Ted and Ricky meet up for December’s installment of their Top 3 program as the 2018 programming has taken its bows and 2019 waits in the wings. With the closing of the year, Ted and Ricky are taking a moment to do their own in memoriam, discussing people who passed during 2018 and who made, in their own and unique ways, great contributions to the entertainment world.
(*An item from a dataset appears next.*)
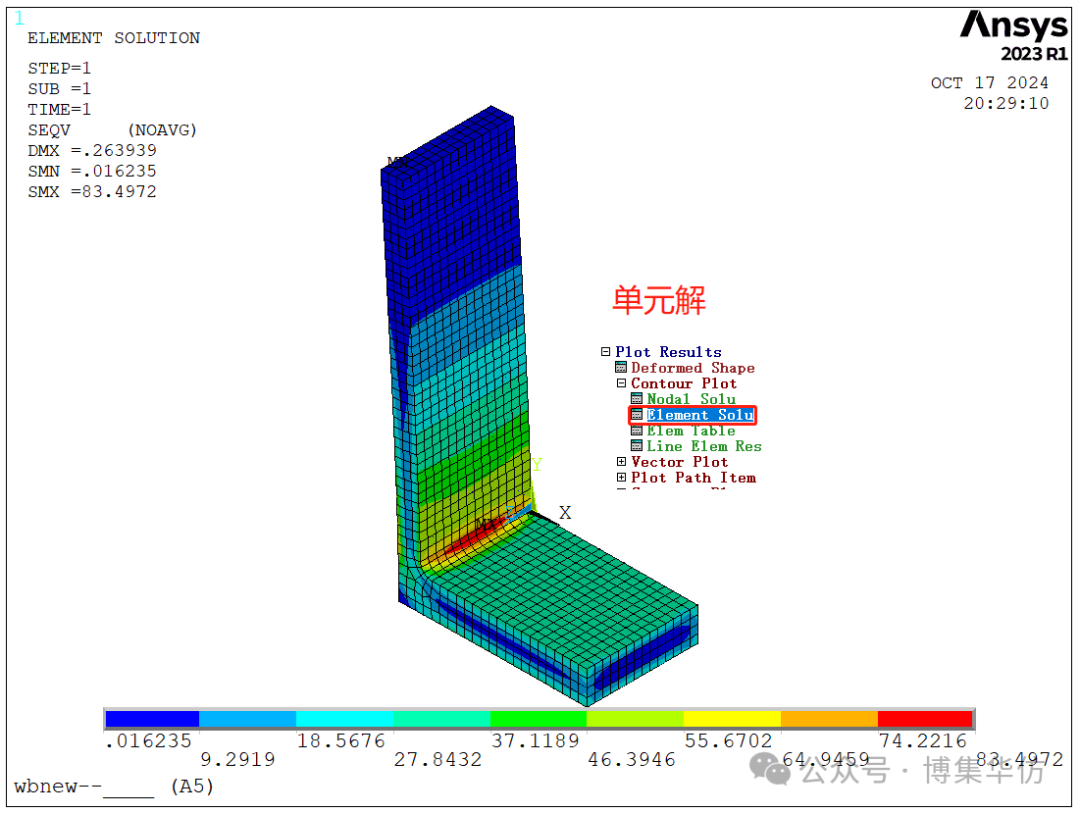The height and width of the screenshot is (813, 1080).
Task: Click the icon next to Elem Table
Action: (x=637, y=431)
Ted begins his list with the Italian filmmaker Ermanno Olmi, who directed films that would appear to many to fit squarely within the Italian Neorealist movement; however, Olmi himself claimed that he was trying to make something unique from that style. Regardless of how he is categorized, his films received accolades throughout his lifetime, including a Palme d’Or win for his The Tree of Wooden Clogs in 1978. Next on Ted’s list is Neil Simon, the prolific and bankable writer for stage and screen whose works set the tone for relationship dramedies that felt the friction and constraint of urban living. (A particular favorite there for Ted would be The Heartbreak Kid from 1972.) Ted closes his list with Robby Müller, a cinematographer who popped up on fascinating sets and contributed greatly to the works of very different directors, including the works of Wim Wenders (Paris, Texas), Jim Jarmusch (Mystery Train), and Lars Von Trier (Breaking the Waves).
Ermanno Olmi (1931–2018)
Neil Simon (1927–2018)
Robby Müller (1940–2018)
Ricky begins his list with narrator/background actor/magician/historian Ricky Jay, whose own prowess in writing and the arcane attracted him to directors like Paul Thomas Anderson and David Mamet. Jay also was a renowned sleight of hand magician who delivered grandiloquent stories alongside his prestidigitation that often matched the styles of the films in which he was cast. Ricky then discusses Nicolas Roeg, who began as a cinematographer working with the likes of David Lean before transitioning to trippier fare, including Performance with Mick Jagger, The Man Who Fell to Earth with David Bowie, and an adaptation of Roald Dahl’s The Witches, which will be playing in the Professor Pfinklepfunder series next semester. Lastly, Ricky discusses the work of Mark Tenser, who built up Crown International Pictures, a grindhouse producing films that both served as a zeitgeist collection pond (as grindhouses do) while also defining the look, feel, and audiences for B-films of the 1970s and 1980s.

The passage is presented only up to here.